Потом ещё пили. После кокаина пить было странно: не чувствовалось ни приторной сладости, ни мелких иголок боржома, только блаженный стеклянистый холодок по онемелому нёбу, — и примерно в ту же сторону изменялись и ощущения от иных действий. — Наслаждец, — странно говорила Нелли, и это, кажется, было последнее, что Лёвин помнил, потому что после коньяка, который он всё-таки решился выпить, ему как-то резко стало плохо. Хотя нет: он ещё помнил эмалированный тазик, он в него блевал. Это уже совсем смутно было.
Проснулся он в странной гнетущей тоске на потных простынях, в глухой душной темноте. Его трясли за плечо. Он пытался понять, что от него хотят. От него хотели денег за еду с напитками: Лёвин и не знал, что за это надо отдельно платить, но был не против отдать причитающееся и полез в карман висящих на стуле штанов — а денег там не оказалось. Не было их и в пиджаке и вообще нигде не было, как не было в комнате Нелли, а на столе — остатков кокаина. Кошка куда-то тоже делась.
Потом его, голого, ничего не соображающего, вытолкали из комнаты, спустили с лестницы и пару раз больно ударили — по лицу и в живот.
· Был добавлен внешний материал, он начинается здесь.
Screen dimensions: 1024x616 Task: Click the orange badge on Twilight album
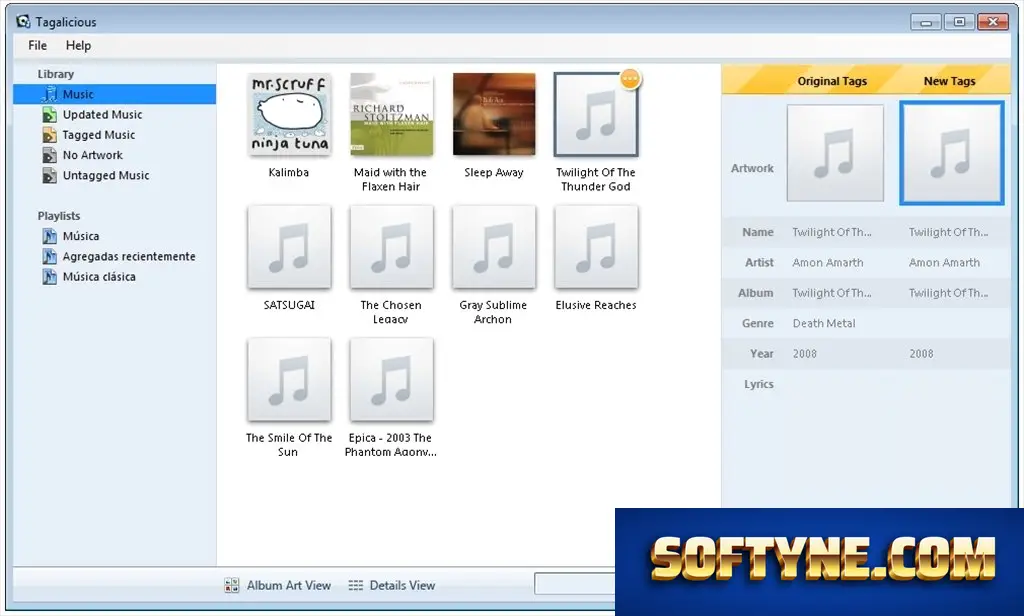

Он потом одевался в тёмном переулке у кирпичной стены, по одной собирая вещи, выкинутые из окна. Потом он пытался поймать извозчика — там ведь рядом был вокзал, и ночные извозчики были, — но смог найти только завалявшийся в кармане гривенник, а за такие деньги на пристани его везти отказались. Потом он долго, мучительно, шатаясь, брёл по ночной Ярмарке к мосту, забыв, что мост разведён. Потом, увидев, что мост разведён, он обессиленно рухнул на траву рядом с мостом. Это где-то полчаса назад было.